**SOURCE DATA**
┌──
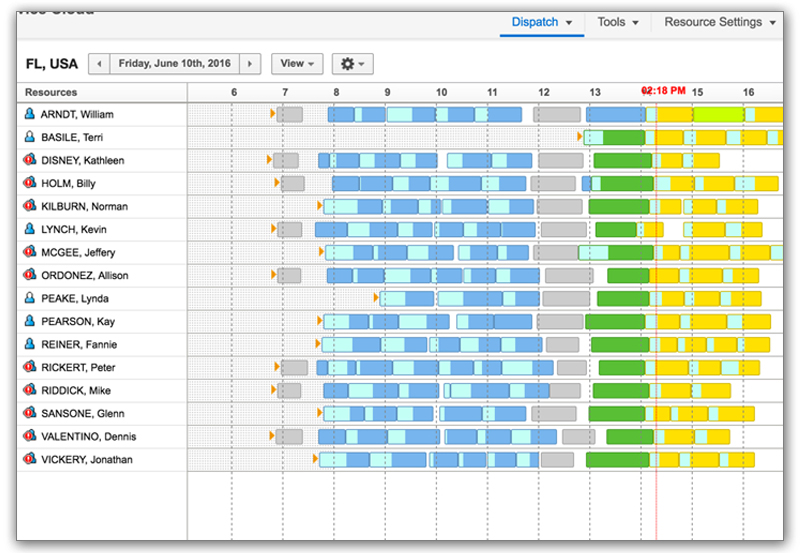
Task: Select resource LYNCH, Kevin
Action: 73,229
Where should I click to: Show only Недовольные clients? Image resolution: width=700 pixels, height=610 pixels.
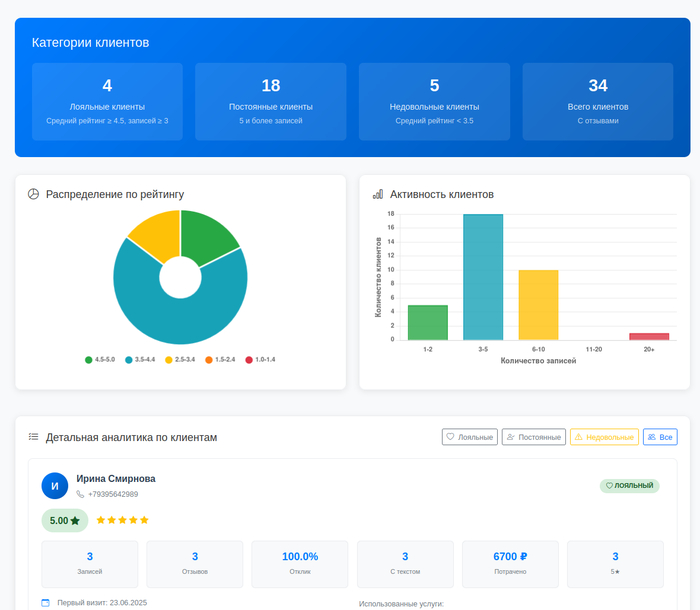pos(604,437)
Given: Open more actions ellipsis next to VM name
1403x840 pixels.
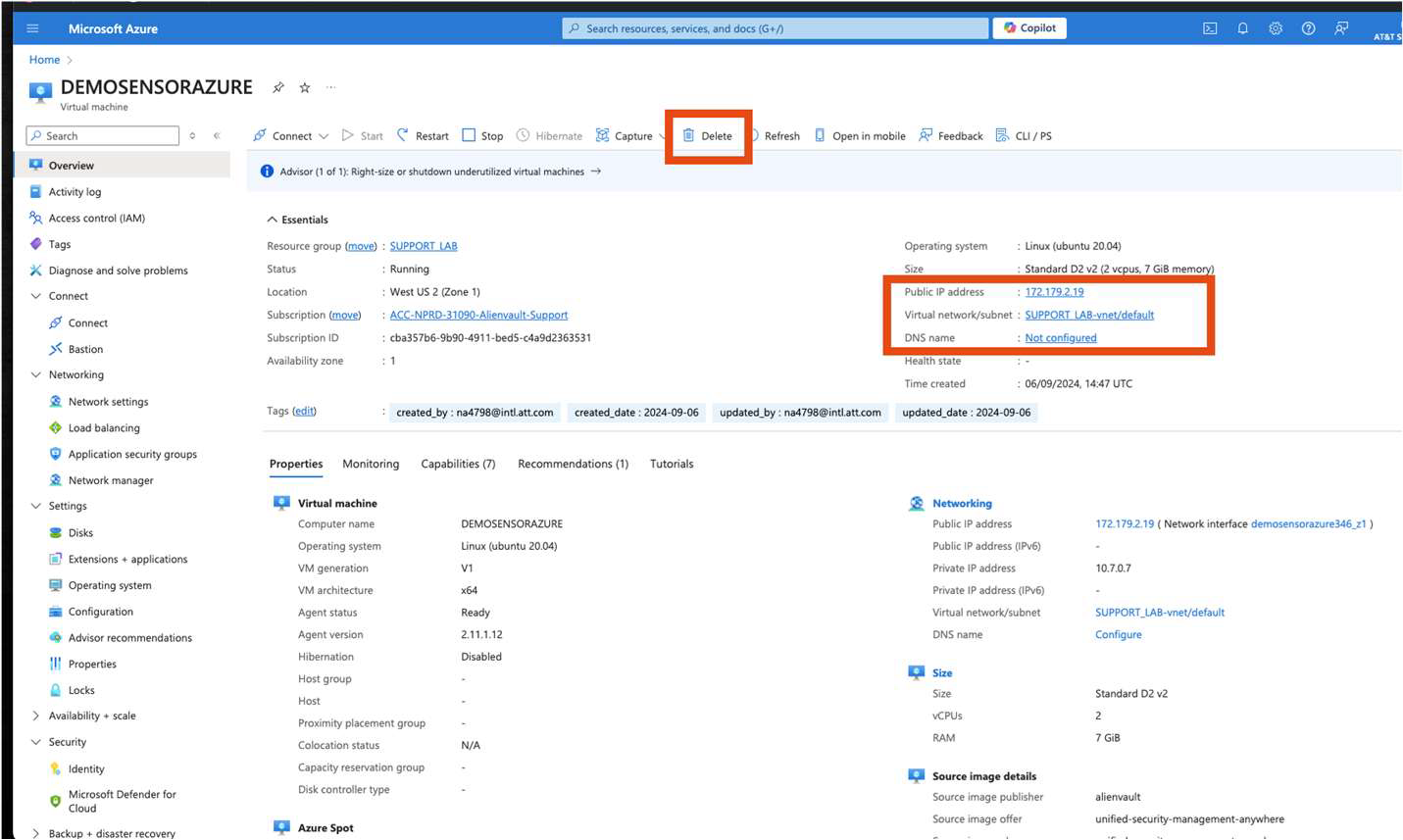Looking at the screenshot, I should [330, 87].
└──
Give back exactly the lines from the line with "Where should I" through the end of the records, both included; keep all pictures out.

**SOLUTION**
Where should I click to: Show only Недовольные clients? Image resolution: width=700 pixels, height=610 pixels.
pos(604,437)
Given: Open more actions ellipsis next to VM name
1403x840 pixels.
Looking at the screenshot, I should [330, 87].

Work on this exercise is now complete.